John got home close to 4pm and brought in the mail.  Yup, I’d been such a slug all day, I hadn’t picked up the mail on Lucy and my afternoon walk.  It happens folks, that’s the reality of my life.  In the mail was a delightful form letter from our new insurance advising me that after review, my MS medication would not be covered and all future costs would be 100% our responsibility.

Whomp.  Whoosh.  Air sucked out of my lungs, tears stinging my eyes.  And this was at the end of an already brutal day.

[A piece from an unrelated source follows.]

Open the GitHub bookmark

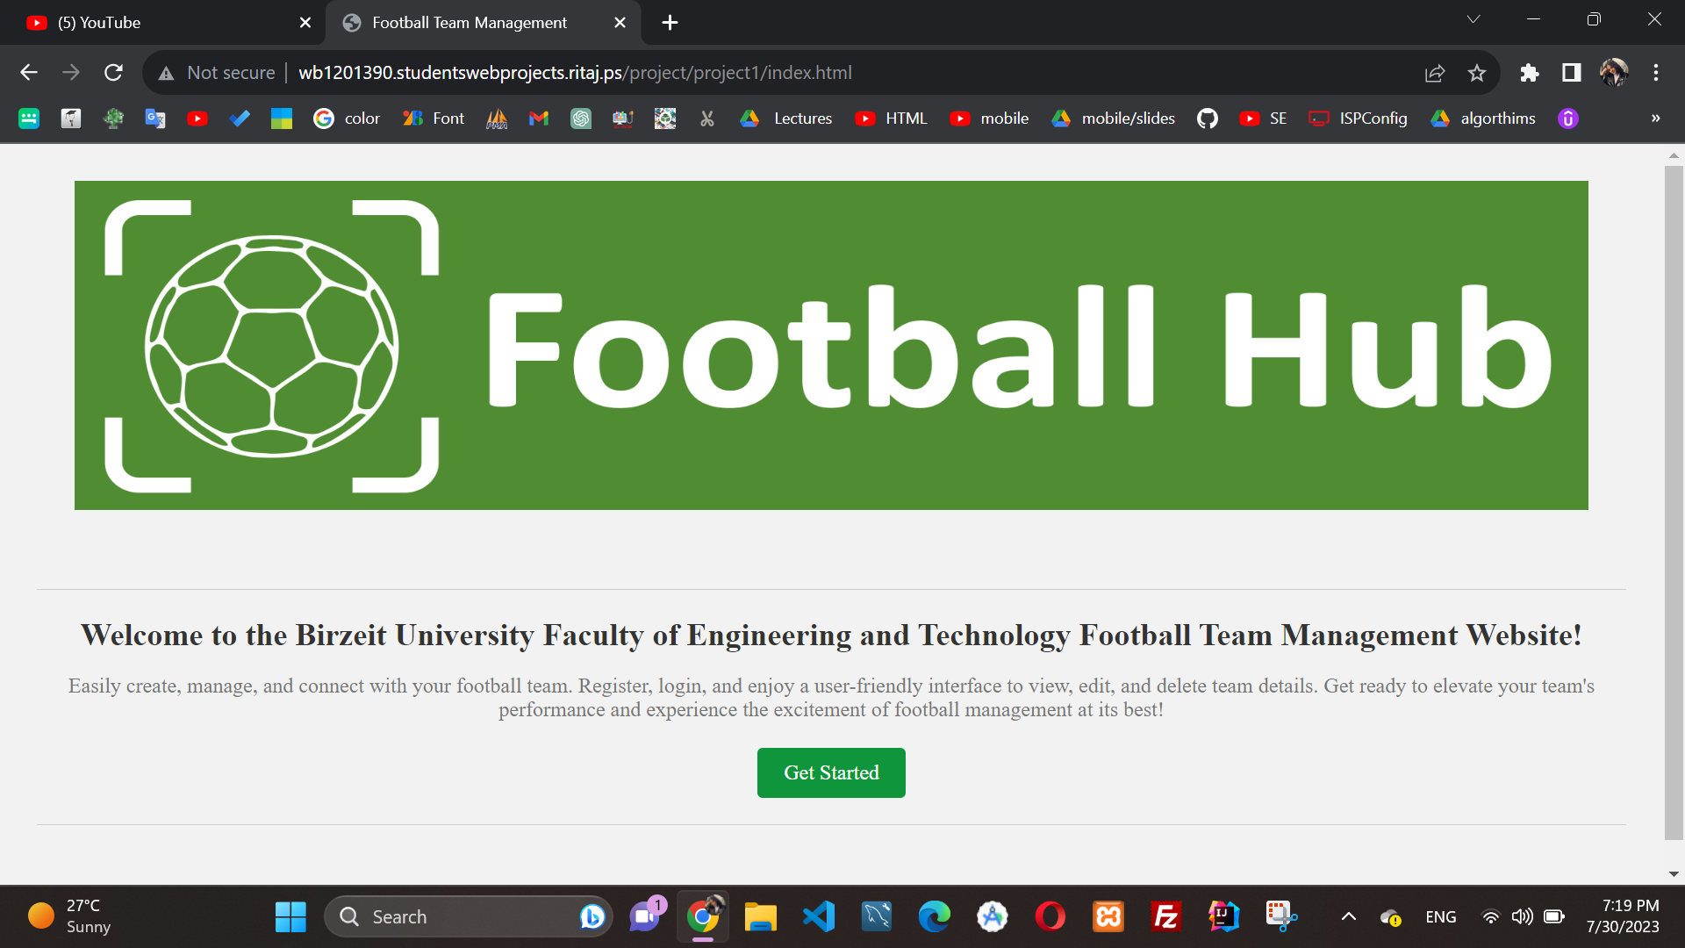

I’ve been on five drug therapies for MS.  I’ve read all kinds of blogs and posts about controlling MS without drugs.  I drink green smoothies religiously.  I can be enormously fussy about the food I eat.  I work hard every day but I cannot NOT be on medication.  Before Tysabri I had Lydia (my cane, for those who weren’t reading my blog in 2014).  I could barely walk up stairs.  My disease progression was aggressive and scary and bad.  And now, here I am.  Blue Cross Blue Shield of Michigan has decided that they won’t cover the only medication that has ever worked for me.  Somehow, a huge insurance company now controls my life.  Literally, my life.

Today, it must be said, has not been a good day.